## Data for this exercise
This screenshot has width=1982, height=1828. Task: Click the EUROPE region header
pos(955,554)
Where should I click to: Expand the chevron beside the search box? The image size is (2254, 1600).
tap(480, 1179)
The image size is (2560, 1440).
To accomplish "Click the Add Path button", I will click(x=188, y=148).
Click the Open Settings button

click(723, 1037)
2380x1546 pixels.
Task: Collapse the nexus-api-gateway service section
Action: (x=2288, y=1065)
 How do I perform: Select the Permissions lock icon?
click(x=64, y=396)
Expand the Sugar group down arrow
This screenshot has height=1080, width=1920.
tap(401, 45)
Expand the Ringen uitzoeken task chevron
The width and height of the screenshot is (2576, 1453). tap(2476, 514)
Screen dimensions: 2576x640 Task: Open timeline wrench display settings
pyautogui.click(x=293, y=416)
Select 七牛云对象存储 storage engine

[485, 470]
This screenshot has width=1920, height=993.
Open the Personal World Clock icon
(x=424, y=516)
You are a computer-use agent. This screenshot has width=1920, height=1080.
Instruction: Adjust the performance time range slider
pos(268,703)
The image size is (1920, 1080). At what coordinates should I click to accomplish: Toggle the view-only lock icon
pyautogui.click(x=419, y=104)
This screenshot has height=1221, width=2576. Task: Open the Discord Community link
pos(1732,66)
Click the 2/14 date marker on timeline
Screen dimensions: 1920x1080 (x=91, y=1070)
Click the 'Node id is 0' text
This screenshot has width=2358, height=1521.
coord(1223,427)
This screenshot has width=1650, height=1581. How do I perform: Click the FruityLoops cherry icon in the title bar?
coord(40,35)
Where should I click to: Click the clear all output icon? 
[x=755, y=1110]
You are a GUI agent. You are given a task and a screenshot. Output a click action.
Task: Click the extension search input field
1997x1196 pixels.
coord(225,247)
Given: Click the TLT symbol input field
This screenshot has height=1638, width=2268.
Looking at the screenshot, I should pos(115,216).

## Task to complete
Transcribe the records from their first line. Stop after the line with "The image size is (2560, 1440).", including it.

## Task result
This screenshot has width=1982, height=1828. Task: Click the EUROPE region header
pos(955,554)
Where should I click to: Expand the chevron beside the search box? The image size is (2254, 1600).
tap(480, 1179)
The image size is (2560, 1440).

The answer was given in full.